Is the Common Semantic Layer the Subsequent Large Information Battleground?


(Finest Backgrounds/Shutterstock)

We’ve entered a interval of punctuated equilibrium within the evolution of massive knowledge over the previous month, because of neighborhood congregating round open desk codecs and metadata catalogs for storing knowledge and enabling processing engines to entry that knowledge. Now consideration is shifting to a different ingredient of the stack that’s been dwelling quietly within the shadows: the semantic layer.

The semantic layer is an abstraction that sits between an organization’s knowledge and the enterprise metrics that it has chosen as its commonplace unit of measurement. It’s a vital layer to make sure correctness.

As an illustration, whereas varied departments in an organization could have totally different opinions of what one of the best ways to measure what “income” means, the semantic layer defines what’s the appropriate approach to measure income for that firm, thereby eliminating (or not less than enormously decreasing) the possibility of getting unhealthy analytic output.

Historically, the semantic layer has travelled with the enterprise intelligence or knowledge analytics software. Should you had been a Tableau store or a Qlik store or a Microsoft PowerBI store or a ThoughtSpot store or a Looker store, you used the semantic layer supplied by these distributors to outline your small business metrics.
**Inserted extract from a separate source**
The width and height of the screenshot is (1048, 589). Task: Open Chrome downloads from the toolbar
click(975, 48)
With no semantic layer, belief in analytic question outcomes declines (NicoElNino/Shutterstock)

This strategy works properly for smaller firms, but it surely created issues for bigger enterprises that used two or extra BI and analytic instruments. Now the enterprise is confronted with the duty of hardwiring two or extra semantic layers collectively to make sure that they’re pulling knowledge from the proper tables and making use of the best transformations to make sure their studies and dashboards would proceed producing correct data.

In recent times, the idea of a common semantic layer has began to bubble up. As a substitute of defining the enterprise metrics in a semantic layer that’s tied on to the BI or analytics software, the common semantic layer lives exterior of the BI and analytics instruments, thereby offering a semantic service that any BI or analytics software might faucet into to make sure accuracy.
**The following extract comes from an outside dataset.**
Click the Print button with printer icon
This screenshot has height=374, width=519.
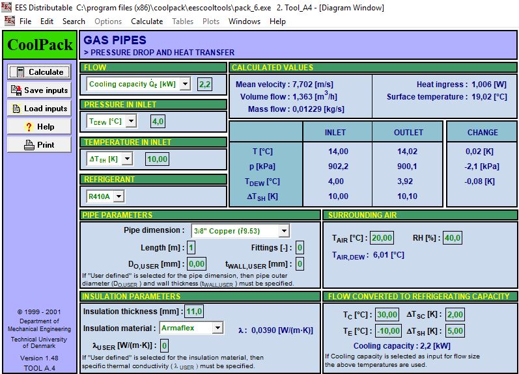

Because the cloud knowledge estates of firms have grown throughout the previous 5 years, smaller firms began coping with the elevated complexity that comes from utilizing a number of knowledge stacks. That has helped to drive some curiosity within the common semantic layer.

Pure Language AI

Extra not too long ago, one other issue has pushed a surge of curiosity within the semantic layer: generative AI. Massive language fashions (LLMs) like ChatGPT are main many firms to experiment with utilizing pure language as an interfaces for a spread of functions. LLMs have proven a capability to generate textual content in any variety of languages, together with English, Spanish, and SQL.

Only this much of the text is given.